Exercise -
Restate every record that follows, keeping it exact.

Data to use -
-------------------------
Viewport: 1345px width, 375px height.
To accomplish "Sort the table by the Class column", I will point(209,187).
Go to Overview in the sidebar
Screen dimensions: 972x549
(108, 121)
-------------------------
Written solution -
Viewport: 1345px width, 375px height.
To accomplish "Sort the table by the Class column", I will point(209,187).
Go to Overview in the sidebar
Screen dimensions: 972x549
(108, 121)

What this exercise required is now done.